Nope, it's still JITted, though unlike Java which tries to postpone
this (i.e. it will first run the method through interpreter several
times before attempting the more expensive JITting), CLR will JIT
immediately on the first call. But not on assembly load.

Here's an article that covers it in more detail (among other things):

http://msdn.microsoft.com/en-us/magazine/cc163791.aspx

It actually explains the detailed layout of object vtables and format
JITter thunks. The latter is mostly applicable to 2.0 runtime as well
- I've successfully used the information in the article to patch those
thunks at runtime.
>*The "global assembly cache" is, if I recall correctly, where the compiled code is then stored for future *
executions.
Not really. NGen does indeed store precompiled assemblies in GAC, but
GAC also stored plain assemblies as well. It's whatever you put there
using gacutil.
Jul 25 '08 #5

P: n/a
Among all the smart things Marc had to say on the topic, I'd like to
emphasize one above all others...

On Thu, 24 Jul 2008 23:15:33 -0700, Marc Gravell <ma**********@gmail.com>
wrote:
[...] but perception is everything...
He includes this only as an effective footnote in a point under "initial
load time", but IMHO it's one of the most important performance points to
understand in all situations.

In extreme cases, any random user is going to be able to tell the
difference. For example, if you've got an implementation that takes an
hour, and one that takes five minutes, obviously the five minute run-time
is more desirable. So it's not that actually improving throughput isn't
important. It is, very much.

But in many cases, the overall performance difference is one of relatively
small percentage differences. Often less than 10% but I'd say a less than
20% difference describes a very large proportion of scenarios, once you've
eliminated all the really obvious speed-ups (i.e. no dumb code).
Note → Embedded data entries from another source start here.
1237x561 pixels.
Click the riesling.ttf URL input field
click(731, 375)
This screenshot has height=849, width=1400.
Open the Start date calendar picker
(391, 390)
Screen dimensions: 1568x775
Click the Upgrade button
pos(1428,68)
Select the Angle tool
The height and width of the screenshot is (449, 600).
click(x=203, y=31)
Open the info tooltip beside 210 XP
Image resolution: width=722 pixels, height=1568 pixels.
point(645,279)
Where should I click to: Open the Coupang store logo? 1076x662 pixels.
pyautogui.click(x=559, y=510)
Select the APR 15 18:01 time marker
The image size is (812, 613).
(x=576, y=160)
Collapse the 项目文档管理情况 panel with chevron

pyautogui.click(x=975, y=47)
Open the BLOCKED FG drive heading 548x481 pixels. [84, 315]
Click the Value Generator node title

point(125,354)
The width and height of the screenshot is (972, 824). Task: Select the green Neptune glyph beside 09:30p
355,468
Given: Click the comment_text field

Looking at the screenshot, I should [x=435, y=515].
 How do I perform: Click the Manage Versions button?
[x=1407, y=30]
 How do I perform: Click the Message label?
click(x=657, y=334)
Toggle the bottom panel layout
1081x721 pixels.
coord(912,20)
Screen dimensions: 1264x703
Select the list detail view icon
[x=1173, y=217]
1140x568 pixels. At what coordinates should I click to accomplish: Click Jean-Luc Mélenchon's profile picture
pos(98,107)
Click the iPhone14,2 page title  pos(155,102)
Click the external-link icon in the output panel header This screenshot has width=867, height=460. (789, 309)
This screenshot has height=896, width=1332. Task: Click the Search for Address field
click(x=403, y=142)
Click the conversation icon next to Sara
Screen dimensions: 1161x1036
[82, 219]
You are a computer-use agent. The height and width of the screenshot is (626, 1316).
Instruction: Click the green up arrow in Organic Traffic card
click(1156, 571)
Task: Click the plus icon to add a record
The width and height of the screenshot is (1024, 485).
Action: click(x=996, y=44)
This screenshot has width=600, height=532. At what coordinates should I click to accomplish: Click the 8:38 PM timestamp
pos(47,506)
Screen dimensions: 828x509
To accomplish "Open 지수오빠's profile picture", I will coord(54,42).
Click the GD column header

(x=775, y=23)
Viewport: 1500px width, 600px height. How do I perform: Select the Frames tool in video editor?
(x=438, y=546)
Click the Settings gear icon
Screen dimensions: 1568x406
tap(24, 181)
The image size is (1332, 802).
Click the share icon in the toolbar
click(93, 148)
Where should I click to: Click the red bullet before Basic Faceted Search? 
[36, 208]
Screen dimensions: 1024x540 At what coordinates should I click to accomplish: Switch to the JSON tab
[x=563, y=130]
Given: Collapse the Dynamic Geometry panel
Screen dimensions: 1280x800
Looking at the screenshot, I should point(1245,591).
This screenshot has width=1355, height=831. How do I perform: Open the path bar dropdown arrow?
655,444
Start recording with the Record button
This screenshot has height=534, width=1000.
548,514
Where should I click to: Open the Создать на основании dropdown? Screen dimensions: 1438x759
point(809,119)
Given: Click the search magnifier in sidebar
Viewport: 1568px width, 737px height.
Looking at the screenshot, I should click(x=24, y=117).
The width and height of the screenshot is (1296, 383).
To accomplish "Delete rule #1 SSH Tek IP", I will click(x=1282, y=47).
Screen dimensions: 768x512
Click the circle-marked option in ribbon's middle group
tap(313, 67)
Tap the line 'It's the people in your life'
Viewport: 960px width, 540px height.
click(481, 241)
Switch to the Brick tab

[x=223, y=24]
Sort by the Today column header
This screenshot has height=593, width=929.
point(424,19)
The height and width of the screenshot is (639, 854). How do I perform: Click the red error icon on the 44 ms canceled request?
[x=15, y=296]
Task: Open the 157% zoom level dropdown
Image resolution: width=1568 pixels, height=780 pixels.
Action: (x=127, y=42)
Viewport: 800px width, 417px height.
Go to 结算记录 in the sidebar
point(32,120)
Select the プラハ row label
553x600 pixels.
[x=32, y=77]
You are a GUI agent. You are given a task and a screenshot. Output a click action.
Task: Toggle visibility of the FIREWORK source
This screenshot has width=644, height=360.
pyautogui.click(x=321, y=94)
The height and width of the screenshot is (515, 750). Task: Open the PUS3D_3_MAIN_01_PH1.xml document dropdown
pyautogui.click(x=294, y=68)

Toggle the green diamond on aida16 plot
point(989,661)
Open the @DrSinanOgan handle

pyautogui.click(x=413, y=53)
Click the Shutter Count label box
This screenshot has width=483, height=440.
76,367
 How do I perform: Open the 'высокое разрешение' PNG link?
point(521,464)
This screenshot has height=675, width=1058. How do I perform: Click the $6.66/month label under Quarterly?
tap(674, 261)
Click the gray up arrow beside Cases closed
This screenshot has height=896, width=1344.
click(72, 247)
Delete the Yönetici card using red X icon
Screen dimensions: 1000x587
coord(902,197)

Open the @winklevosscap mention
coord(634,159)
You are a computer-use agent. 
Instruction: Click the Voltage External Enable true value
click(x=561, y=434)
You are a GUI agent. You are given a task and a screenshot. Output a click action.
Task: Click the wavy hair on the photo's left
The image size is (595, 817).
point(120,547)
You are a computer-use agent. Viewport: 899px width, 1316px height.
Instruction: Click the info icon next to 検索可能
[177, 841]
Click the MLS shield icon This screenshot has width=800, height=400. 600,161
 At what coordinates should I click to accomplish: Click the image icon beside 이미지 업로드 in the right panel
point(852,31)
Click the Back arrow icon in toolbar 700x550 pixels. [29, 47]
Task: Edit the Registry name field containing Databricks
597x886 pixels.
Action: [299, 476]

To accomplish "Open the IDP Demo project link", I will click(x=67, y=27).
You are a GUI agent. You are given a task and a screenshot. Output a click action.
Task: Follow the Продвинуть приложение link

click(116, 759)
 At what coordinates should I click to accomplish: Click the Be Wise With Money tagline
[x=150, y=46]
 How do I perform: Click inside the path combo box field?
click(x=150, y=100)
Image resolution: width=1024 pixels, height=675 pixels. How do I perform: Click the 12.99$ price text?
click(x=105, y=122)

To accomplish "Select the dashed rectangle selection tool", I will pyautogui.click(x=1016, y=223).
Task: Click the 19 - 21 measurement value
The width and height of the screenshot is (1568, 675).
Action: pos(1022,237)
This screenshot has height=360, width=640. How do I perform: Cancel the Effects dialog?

A user very often will not be able to notice the difference, and an
application that is responsive will always _feel_ faster than one that's
not, even if it takes longer to do what it's doing.

Marc already gave a good example in his notes, but I'll offer another from
the game development world: game frame rate. Lots of so-called
"hard-core" gamers fixate on the FPS meter, but in truth, unless you're
actually looking at that speed measurement, smoothness of frame rate has a
lot more to do with perception than the actual frame rate.

A game that's doing 100 fps most of the time, but bogs down to 60 fps
occasionally, is going to seem worse than a game that's just always doing
60 fps. Obviously there's a point at which running the game at the lowest
guaranteed frame rate doesn't work; if you're struggling just to get 20
fps, and occasionally you drop to 5 fps, you definitely don't want to be
doing 5 fps all the time. But at faster speeds, smoothness takes priority.

Some of the most important "performance improvements" I've seen over the
years had nothing to do with making the total execution time faster. :)

Pete
Jul 25 '08 #6

P: n/a
Also, it looks to me as though the JIT compiler only compiles code when
it's first called, not when it's first loaded.
You saved me from correcting you :-) If it were done when loaded it would
probably be called the "dont worry I did it ages ago compiler" rather than
the "just in time compiler" :-)

Pete

Jul 25 '08 #7

P: n/a
Pavel Minaev wrote:
On Jul 25, 8:30 am, "Peter Duniho" <NpOeStPe...@nnowslpianmk.com>
wrote:
>But as far as I know, in C# all of the code in an assembly is compiled
when the assembly is first loaded.

Nope, it's still JITted, though unlike Java which tries to postpone
this (i.e. it will first run the method through interpreter several
times before attempting the more expensive JITting), CLR will JIT
immediately on the first call. But not on assembly load.
And the granularity is method not assembly.